I've been watching the FMA: Brotherhood Movie (Sacred Star of Milos), and from what I've read/what I can tell, it's set partway through the show. Is it considered canon, or is it more like the Naruto movies, where it is entirely separate from the storyline?
The script itself was not written by Hiromu Arakawa (nor did she have any staff involvement at all), and she has not endorsed it as part of canon (though she has said that she "[looked] forward to it"). Additionally, it was written after the main series had concluded, and intentionally placed in the timeline so that it would not interfere with the canon story.
Was it difficult to create a story that didn't mess up the plot-line of the show, since the show was already over?
Since the film happened in a country that the characters had never gone to and didn't go back to for the rest of the series, it was difficult to conclude it in a way that didn't affect the rest of the existing story. But, having it in such a locale let us concentrate on the story without worrying about the affects on the rest of the series.

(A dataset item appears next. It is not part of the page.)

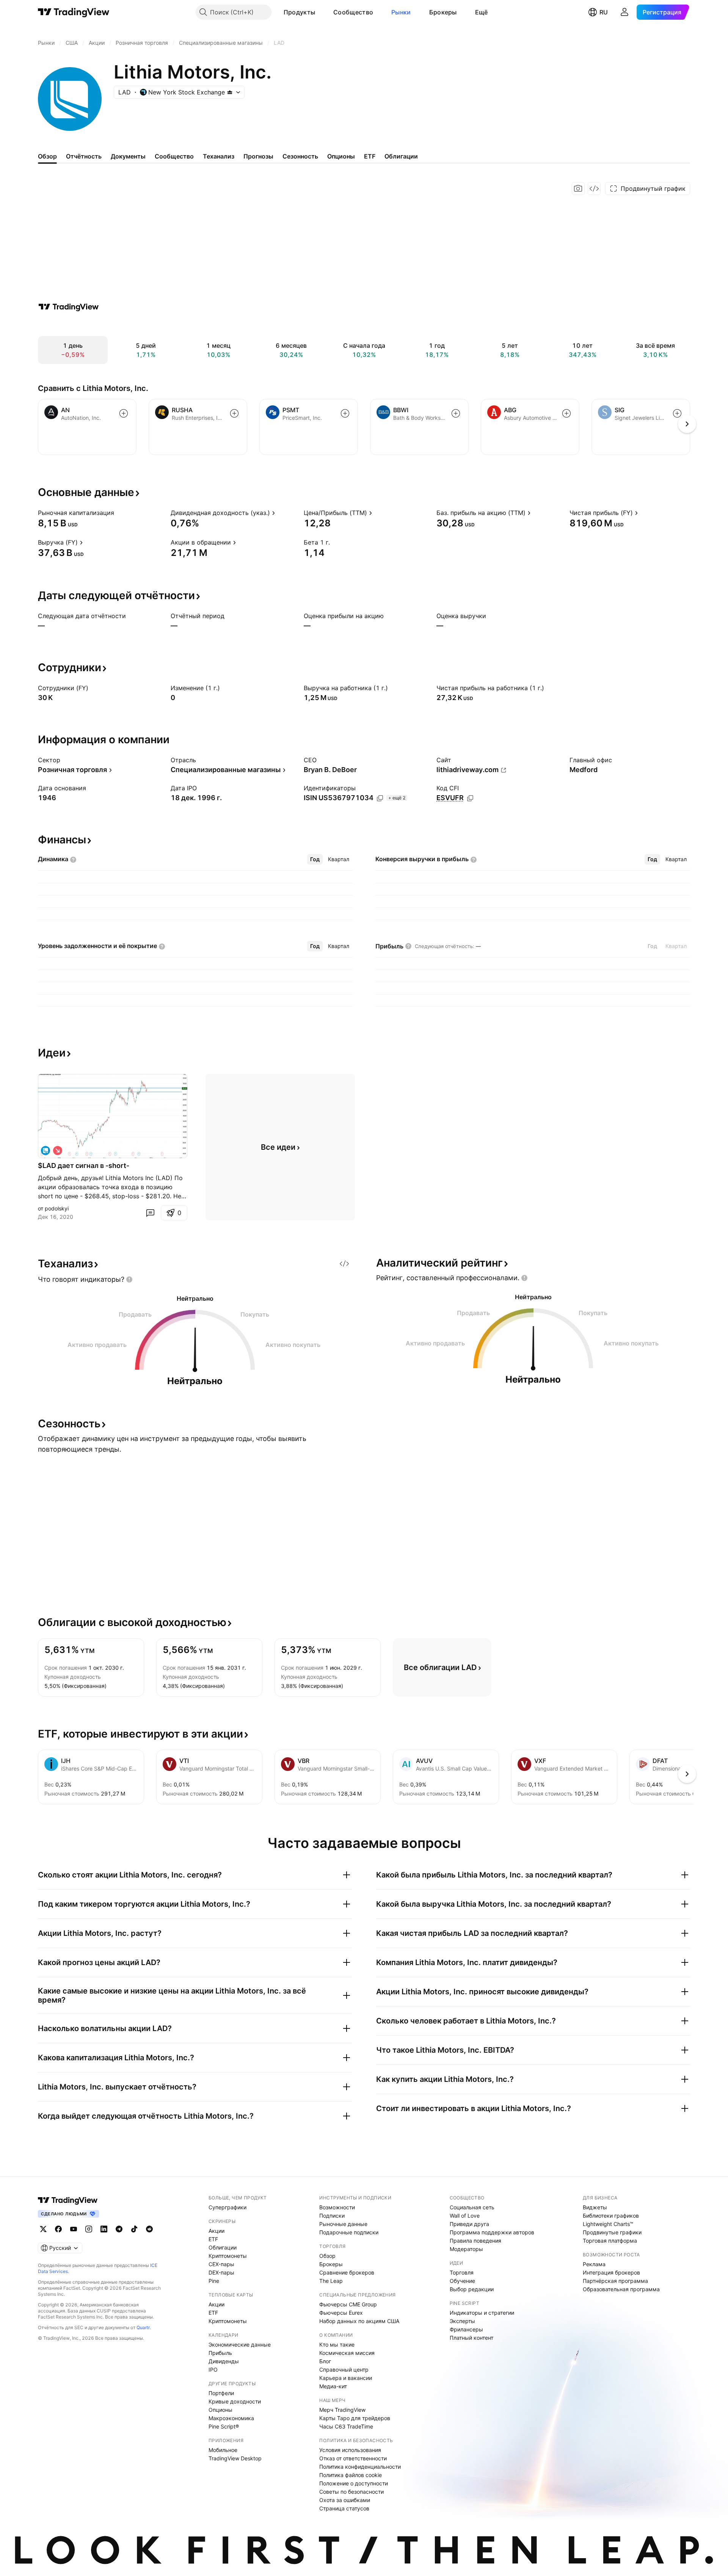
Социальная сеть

Also, I had to be careful with how much Al fell for Julia because it could seriously affect what happens in the future.
Why did you put the story where you did in the timeline?

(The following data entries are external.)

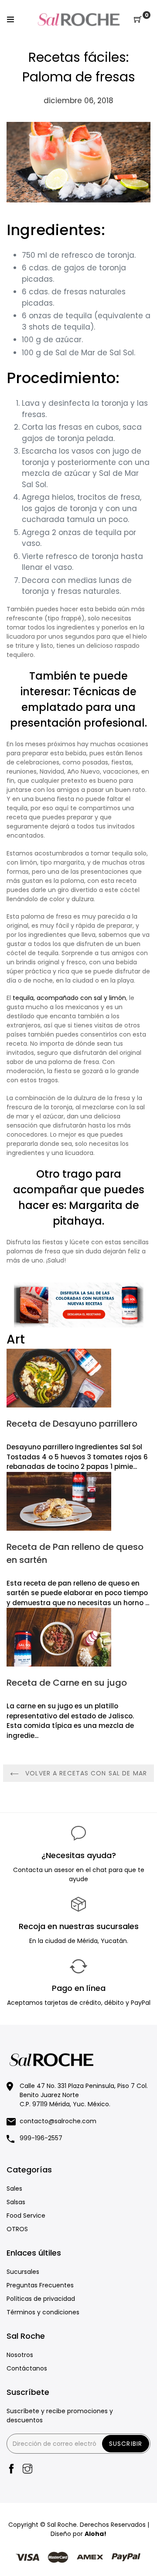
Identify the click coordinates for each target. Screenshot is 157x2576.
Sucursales (23, 2271)
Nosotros (20, 2354)
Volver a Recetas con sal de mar (85, 1773)
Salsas (16, 2202)
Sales (14, 2188)
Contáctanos (27, 2368)
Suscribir (125, 2443)
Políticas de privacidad (41, 2298)
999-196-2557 (41, 2138)
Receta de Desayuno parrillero (72, 1424)
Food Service (26, 2215)
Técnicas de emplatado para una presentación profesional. (78, 707)
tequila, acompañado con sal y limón (69, 997)
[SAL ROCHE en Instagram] (27, 2469)
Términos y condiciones (43, 2312)
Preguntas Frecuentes (40, 2285)
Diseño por (78, 2533)
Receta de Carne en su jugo (67, 1683)
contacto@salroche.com (58, 2121)
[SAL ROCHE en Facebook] (11, 2469)
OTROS (17, 2229)
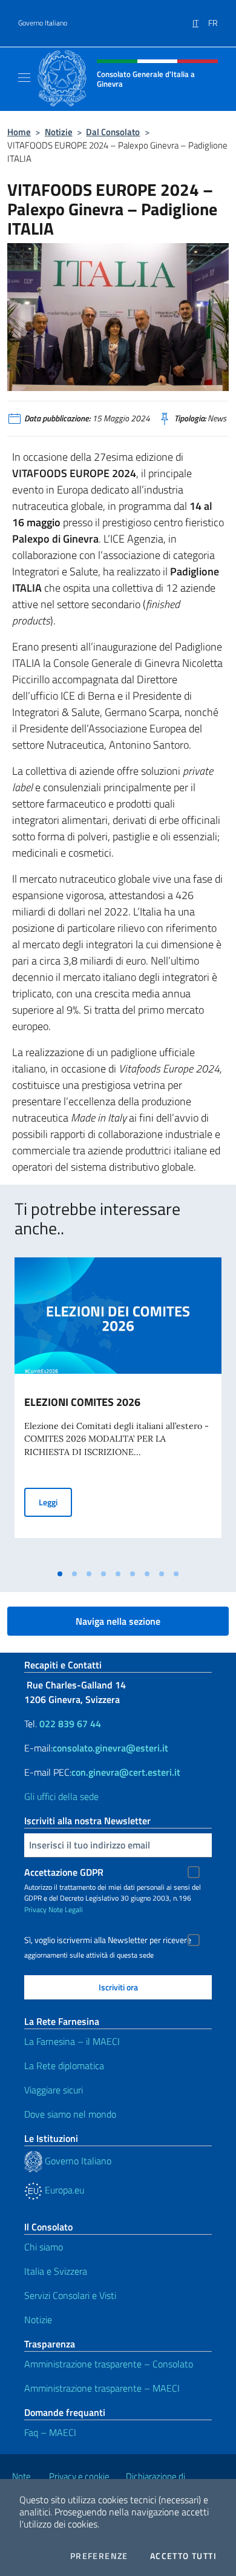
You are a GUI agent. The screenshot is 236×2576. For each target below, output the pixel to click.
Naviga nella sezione (118, 1621)
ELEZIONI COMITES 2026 (82, 1402)
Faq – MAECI (50, 2432)
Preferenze (99, 2556)
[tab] (59, 1573)
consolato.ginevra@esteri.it (110, 1748)
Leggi (55, 1501)
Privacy (35, 1909)
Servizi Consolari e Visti (70, 2295)
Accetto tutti (183, 2556)
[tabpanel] (118, 1410)
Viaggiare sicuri (53, 2090)
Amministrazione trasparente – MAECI (102, 2388)
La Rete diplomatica (64, 2065)
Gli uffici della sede (61, 1796)
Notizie (59, 132)
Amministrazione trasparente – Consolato (108, 2364)
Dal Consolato (113, 132)
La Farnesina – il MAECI (72, 2041)
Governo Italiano (42, 23)
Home (19, 132)
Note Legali (65, 1909)
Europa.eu (63, 2190)
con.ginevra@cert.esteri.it (125, 1772)
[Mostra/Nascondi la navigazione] (24, 77)
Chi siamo (43, 2247)
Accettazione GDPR (63, 1872)
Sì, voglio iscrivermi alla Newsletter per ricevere (107, 1940)
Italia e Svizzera (55, 2271)
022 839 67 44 (70, 1723)
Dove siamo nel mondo (70, 2114)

At this time, Ed has come to the realization that he was certain Al's body existed somewhere, and he was ready to jump on the next train to wherever he could go to make that happen. So, in that time period, it was the best time for them to travel to another location if they could find a clue to the recovery of their bodies.
Among fans, I've never found any that regard this movie as canon. As it was not the original creator's intent, nor created by her, it really has no reason to exist in canon (except that it's written in a way that doesn't interfere with canon).
Given all this, I think we can safely say that Sacred Star of Milos is not officially part of the Fullmetal Alchemist canon.